YOUR GOAL — Look below for the line containing "Click the X position input field"; from there, print each line exactly up to and including the line containing "Click the pink chevron beside Region", and stop.
****
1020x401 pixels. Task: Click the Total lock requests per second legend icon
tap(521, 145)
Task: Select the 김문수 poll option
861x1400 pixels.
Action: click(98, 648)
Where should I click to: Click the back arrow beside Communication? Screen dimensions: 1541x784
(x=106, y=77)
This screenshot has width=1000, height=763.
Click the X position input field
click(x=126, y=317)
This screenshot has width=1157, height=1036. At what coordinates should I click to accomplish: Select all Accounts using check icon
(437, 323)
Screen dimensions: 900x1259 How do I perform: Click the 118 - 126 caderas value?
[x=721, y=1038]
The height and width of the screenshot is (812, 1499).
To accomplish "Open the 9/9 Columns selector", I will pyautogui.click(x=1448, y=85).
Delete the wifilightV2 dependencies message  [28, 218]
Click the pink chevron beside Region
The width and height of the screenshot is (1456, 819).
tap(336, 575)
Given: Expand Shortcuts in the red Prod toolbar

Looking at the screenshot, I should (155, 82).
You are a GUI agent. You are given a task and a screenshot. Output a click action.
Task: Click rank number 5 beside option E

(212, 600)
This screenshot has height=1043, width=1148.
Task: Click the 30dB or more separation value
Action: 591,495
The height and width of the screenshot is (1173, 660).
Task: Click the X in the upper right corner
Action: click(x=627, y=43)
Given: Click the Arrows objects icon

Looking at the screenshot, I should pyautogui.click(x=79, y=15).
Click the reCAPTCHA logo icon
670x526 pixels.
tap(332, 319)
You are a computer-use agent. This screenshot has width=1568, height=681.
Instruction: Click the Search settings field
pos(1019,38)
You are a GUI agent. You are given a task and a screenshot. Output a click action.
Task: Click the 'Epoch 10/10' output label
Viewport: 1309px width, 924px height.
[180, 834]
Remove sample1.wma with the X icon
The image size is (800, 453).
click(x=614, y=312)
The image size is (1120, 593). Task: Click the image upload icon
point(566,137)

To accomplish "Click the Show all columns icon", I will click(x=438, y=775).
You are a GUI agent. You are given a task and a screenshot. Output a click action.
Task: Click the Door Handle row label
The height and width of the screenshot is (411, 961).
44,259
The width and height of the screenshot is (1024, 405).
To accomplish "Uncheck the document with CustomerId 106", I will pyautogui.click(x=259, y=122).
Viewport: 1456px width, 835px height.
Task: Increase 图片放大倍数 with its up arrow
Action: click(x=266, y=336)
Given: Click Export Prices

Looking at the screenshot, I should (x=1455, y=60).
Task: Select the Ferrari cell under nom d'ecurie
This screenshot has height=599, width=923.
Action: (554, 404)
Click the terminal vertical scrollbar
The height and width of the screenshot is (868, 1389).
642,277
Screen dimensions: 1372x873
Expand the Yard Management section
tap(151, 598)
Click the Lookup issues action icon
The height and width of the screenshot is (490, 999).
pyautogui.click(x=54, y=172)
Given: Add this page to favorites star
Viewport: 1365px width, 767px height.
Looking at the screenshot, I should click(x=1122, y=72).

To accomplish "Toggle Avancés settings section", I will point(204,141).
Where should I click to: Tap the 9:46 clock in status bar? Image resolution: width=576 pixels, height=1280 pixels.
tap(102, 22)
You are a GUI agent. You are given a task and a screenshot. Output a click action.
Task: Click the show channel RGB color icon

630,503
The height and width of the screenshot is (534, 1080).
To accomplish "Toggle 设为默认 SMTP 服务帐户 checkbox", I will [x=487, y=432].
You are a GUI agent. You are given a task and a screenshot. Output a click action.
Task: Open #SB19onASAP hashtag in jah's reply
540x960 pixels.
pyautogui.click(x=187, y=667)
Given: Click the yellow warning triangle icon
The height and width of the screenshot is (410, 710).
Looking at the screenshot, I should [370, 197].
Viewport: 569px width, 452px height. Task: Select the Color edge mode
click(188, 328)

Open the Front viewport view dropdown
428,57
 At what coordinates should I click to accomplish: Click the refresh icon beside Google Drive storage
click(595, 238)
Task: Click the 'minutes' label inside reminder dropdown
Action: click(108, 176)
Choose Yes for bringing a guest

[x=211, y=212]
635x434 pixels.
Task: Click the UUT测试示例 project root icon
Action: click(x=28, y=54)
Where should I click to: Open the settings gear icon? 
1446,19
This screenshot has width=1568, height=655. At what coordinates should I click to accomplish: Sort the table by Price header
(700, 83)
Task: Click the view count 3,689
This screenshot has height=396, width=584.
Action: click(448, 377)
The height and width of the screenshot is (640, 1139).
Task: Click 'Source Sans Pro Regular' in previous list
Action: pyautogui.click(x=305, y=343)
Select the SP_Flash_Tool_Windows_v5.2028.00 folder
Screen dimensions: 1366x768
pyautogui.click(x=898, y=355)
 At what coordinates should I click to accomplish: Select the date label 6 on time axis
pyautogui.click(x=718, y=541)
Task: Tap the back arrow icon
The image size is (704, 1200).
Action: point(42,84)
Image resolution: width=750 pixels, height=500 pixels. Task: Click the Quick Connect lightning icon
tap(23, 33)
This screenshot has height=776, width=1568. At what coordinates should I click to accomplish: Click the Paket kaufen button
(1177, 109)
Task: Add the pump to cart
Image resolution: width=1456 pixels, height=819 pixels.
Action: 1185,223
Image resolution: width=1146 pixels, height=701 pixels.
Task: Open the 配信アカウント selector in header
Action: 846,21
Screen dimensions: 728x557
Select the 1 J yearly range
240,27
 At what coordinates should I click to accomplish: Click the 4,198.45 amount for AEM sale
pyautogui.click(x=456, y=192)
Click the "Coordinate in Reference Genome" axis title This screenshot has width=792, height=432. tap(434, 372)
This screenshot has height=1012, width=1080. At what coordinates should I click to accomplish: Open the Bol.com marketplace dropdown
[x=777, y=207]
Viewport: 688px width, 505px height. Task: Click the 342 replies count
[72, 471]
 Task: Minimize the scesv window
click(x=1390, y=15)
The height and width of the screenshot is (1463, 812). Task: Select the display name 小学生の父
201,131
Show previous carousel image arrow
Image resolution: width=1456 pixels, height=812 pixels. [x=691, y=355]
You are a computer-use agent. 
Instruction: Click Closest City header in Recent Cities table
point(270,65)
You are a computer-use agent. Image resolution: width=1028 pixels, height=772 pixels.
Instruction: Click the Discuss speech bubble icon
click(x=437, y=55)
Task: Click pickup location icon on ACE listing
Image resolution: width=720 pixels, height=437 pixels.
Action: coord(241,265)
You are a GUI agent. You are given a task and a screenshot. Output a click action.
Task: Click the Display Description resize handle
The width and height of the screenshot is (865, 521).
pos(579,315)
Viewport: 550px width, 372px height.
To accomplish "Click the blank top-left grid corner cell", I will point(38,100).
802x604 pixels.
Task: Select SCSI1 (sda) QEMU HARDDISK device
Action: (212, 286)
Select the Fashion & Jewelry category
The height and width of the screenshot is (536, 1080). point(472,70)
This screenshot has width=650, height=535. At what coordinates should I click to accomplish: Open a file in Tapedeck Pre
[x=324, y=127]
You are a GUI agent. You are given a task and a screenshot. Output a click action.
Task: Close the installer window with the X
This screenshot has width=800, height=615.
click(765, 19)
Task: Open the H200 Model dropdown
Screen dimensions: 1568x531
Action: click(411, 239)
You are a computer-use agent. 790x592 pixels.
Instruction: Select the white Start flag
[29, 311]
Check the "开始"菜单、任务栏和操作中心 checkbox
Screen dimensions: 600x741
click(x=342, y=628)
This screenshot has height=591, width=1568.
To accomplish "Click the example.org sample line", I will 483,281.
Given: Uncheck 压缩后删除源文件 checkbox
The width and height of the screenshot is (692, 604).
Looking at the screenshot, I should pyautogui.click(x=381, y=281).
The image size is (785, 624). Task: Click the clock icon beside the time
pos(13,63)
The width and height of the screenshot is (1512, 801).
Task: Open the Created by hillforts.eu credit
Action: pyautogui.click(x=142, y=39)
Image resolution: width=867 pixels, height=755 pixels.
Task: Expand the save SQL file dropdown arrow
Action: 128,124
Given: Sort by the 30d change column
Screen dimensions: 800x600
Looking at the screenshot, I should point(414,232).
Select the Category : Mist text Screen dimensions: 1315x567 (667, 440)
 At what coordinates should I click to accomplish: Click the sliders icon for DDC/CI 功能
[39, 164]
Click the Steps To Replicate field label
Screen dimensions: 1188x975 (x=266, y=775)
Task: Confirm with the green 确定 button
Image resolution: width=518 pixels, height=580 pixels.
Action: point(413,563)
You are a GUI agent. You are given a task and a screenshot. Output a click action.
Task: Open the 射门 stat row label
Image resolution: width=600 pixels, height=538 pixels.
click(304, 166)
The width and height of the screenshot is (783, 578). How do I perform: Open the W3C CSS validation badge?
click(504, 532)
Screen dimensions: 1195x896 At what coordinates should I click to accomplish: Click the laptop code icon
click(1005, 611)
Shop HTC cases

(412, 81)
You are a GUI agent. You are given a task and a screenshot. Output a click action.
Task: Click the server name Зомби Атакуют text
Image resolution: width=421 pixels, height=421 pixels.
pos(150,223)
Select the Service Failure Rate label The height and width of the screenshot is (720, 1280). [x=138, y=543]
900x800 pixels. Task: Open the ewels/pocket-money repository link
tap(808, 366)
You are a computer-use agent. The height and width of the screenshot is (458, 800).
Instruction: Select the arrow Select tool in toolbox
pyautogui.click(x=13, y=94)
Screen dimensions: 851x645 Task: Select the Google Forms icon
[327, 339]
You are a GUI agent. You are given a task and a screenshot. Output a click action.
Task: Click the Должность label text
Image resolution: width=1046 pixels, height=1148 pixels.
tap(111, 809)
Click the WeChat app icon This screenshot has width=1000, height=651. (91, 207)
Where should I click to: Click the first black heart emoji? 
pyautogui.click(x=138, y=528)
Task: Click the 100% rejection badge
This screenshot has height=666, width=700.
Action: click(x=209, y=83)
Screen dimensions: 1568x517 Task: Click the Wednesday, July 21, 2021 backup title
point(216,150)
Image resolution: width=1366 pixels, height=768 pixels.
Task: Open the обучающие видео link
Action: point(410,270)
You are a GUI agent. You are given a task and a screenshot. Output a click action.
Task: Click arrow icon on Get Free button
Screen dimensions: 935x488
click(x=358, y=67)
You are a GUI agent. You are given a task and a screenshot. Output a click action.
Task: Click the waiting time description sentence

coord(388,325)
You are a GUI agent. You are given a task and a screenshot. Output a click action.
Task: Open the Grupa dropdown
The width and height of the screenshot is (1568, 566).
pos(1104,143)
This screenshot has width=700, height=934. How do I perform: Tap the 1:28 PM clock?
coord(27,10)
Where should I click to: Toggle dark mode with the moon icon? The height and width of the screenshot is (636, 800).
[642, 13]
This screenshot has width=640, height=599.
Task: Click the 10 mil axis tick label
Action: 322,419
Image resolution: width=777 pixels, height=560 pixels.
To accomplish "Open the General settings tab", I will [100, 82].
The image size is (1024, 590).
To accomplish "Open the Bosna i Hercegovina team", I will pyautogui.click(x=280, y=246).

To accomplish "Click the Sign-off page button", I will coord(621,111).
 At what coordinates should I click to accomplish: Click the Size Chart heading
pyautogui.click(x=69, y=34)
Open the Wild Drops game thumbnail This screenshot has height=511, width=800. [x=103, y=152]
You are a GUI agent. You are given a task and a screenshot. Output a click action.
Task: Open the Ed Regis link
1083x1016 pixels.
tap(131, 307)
****
YOUR SOLUTION —
Click the X position input field
click(x=126, y=317)
This screenshot has width=1157, height=1036. At what coordinates should I click to accomplish: Select all Accounts using check icon
(437, 323)
Screen dimensions: 900x1259 How do I perform: Click the 118 - 126 caderas value?
[x=721, y=1038]
The height and width of the screenshot is (812, 1499).
To accomplish "Open the 9/9 Columns selector", I will pyautogui.click(x=1448, y=85).
Delete the wifilightV2 dependencies message  [28, 218]
Click the pink chevron beside Region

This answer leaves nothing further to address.